As my relaxing reading lately I have been dividing my attention between two books, A History of Hong Kong by Frank Welsh and Wild Swans by Jung Chang. Both books have pro-British Empire glosses that are undermined by the actual historical facts recounted.
As the title would indicate, A History of Hong Kong is written in a competent, standard historical manner. It is unappologetically pro-British. Frank Welsh seems to think the package of British civilization and British racism and attrocities is a package any wise country would buy at any point in history. Yet he does not hold back the facts, including the gory details of the Opium Wars, including exactly which British mercantile families and politicians benefitted. For me, the most useful part of the book so far has been the color it has cast on The U.S. War Against Asia. It is obvious that Commander Perry's military expedition against Japan was merely a shadow copy of the British operations against China in the decades that preceded it. That makes sense, but Perry's chronicler only mention's his studies of Japanese history, not his apparently careful study of how the Brits grabbed Hong Kong.

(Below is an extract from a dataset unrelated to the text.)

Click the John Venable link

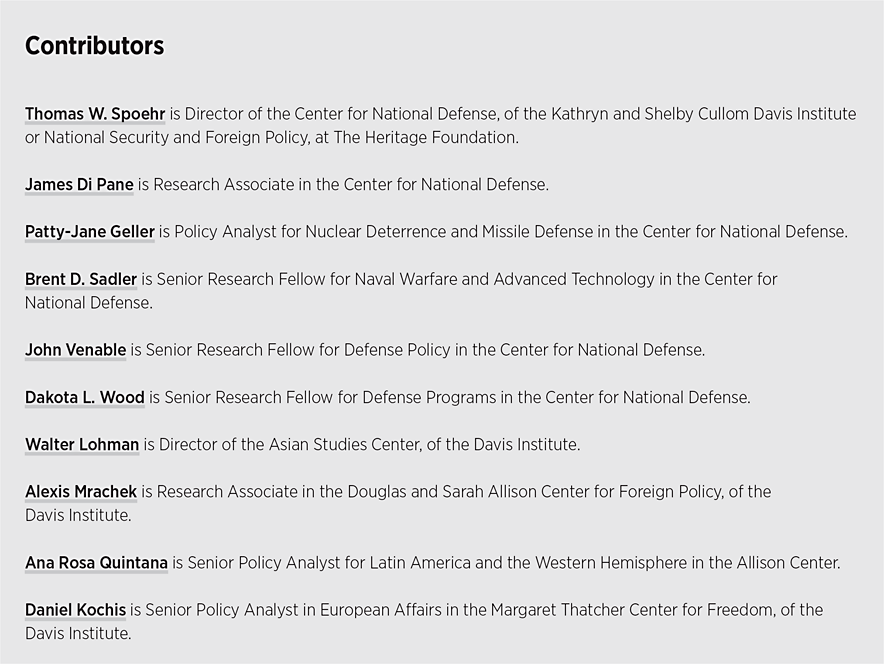coord(76,350)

Wild Swans is the more complex and interesting book. If you don't know the history of modern China, it certainly paints a picture by telling of the struggles of the ancestors of the author to make good under the old Empire, under the Kuomintang, and then as communist bureaucrats. In the introduction Chang gushes with a love of modern England and a hatred of Mao, but so far in the book the stories sound authentic enough. No one comes out looking good. Bad as the communists may be painted, the Kuomintang were worse; bad as the Kuomintang might have been, they were better than the Manchus. Some of Jung Chang's ancestors are Manchus, but they are mostly Han. Because the book concentrates on the stories of her mother and grandmother, we see the meaning of modern reforms is particularly compelling for women. On the other hand Chang takes many opportunities to trash the folly of peasants and the incorporation of peasant knowledge into modern communist Chinese practice.
Closer to home, people in this coastal California community are talking about the Gulf oil spill. Good thing we don't allow drilling off our shores. Of course we drive our cars just as much as people in the gulf states. Soon I need to get up from this computer and drive to a meeting in Boonville to try to get an environmentalist elected to office. I tried to get the other organizers to hold these meetings by teleconference, but no, they are old fashinioned, they like in-person meetings. As a result I have missed almost all of the meetings. I am driving today because suddenly our campaign seems to be in trouble; I'm hoping my personal presence will have an impact, but in fact it will probably be one last waste of time and gasoline.
Wild Swans's stories of hunger and physical hardship in 20th century China reminds me of how corrupted by material wealth our American society is. Point Arena like anywhere else. Voters here are mostly apathetic about the primary coming up in June. Those who liked to complain about Bush have been replaced by a far smaller number of people who like to complain about Obama, but mostly politics and economics are just too complicated for Californians to bother their heads with. On the other hand, the turnout for Fishtank was good Saturday at the Arena Theatre. Nothing against Fishtank, they were great. As to democracy, forget about it. The captains of the U.S.S. Ship of State can sink it just fine, without any help from citizens at all.